Approach C: Signature-first fill (compile now, behavior later)

  • Pros: quick apparent progress.
  • Cons: violates anti-stub goals and creates false tracker progress.

Decision: Approach B.

Proposed Design

1. Component boundaries

  • Keep batching logic centered in JetStreamBatching.cs for mapped methods.
  • Add narrow helper methods/types only when required to preserve method-level mapping and testability.
  • Keep heavy validation (checkMsgHeadersPreClusteredProposal) behaviorally aligned with Go checks: pre-check ordering, duplicate/msg-id checks, counter increment path, expected sequence checks, scheduling/rollup constraints, and discard policy checks.

2. Data and concurrency model

  • Preserve lock expectations from Go comments by using existing Lock/ReaderWriterLockSlim conventions.
  • Preserve inflight/global counters and cleanup semantics as deterministic state transitions.
  • Ensure timer cleanup and commit readiness are race-safe and idempotent.

3. Feature grouping strategy (max ~20)

  • Group A (7 features): 1508-1514
    • Batch group creation, store dir/store construction, commit readiness, cleanup and stop paths.
  • Group B (5 features): 1515-1519
    • Staged diff commit state, batch apply clear/reject, and full header pre-check function.

4. Test strategy

  • Create/port mapped tests in RaftNodeTests (or equivalent mapped class file) with real Arrange/Act/Assert behavior.
  • Keep tests deterministic and non-networked where possible; if runtime infrastructure is missing, explicitly defer with reason.
  • Add focused unit tests for JetStreamBatching helpers as needed to verify feature behavior before promoting feature status.
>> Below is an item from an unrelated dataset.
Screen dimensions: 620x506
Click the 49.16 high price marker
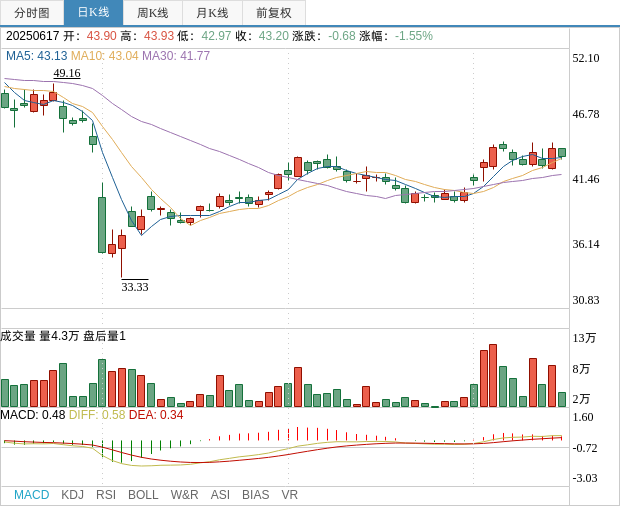(x=67, y=73)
5. Status and evidence design

  • Status transitions must be evidence-backed: stub -> complete -> verified.
  • Chunked updates (max 15 IDs) to prevent bulk unverifiable promotion.
  • Checkpoint between tasks: stub scan + build + targeted tests + tracker updates.

Risks and Mitigations

  • Risk: 1519 complexity causes partial/placeholder implementation.
    • Mitigation: isolate into dedicated task, require feature-level gates and explicit defer-if-blocked path.
  • Risk: Mapped Raft tests need runtime hooks not yet available.
    • Mitigation: mark deferred with exact blocker reason; no fake-pass tests.
  • Risk: Tracker drift from actual behavior.
    • Mitigation: per-ID evidence, max-15 update chunk, and post-task checkpoints.

Success Criteria

  • All Batch 29 features and tests are either:
    • verified with captured verification evidence, or
    • deferred with explicit blocker reason.
  • No new stub patterns introduced in touched production/test files.
  • Build and relevant test gates are green at each task checkpoint.

Non-Goals

  • Executing implementation in this design doc.
  • Refactoring unrelated JetStream or Raft subsystems beyond mapped Batch 29 behavior.
  • Broad integration-test harness expansion beyond what Batch 29 requires.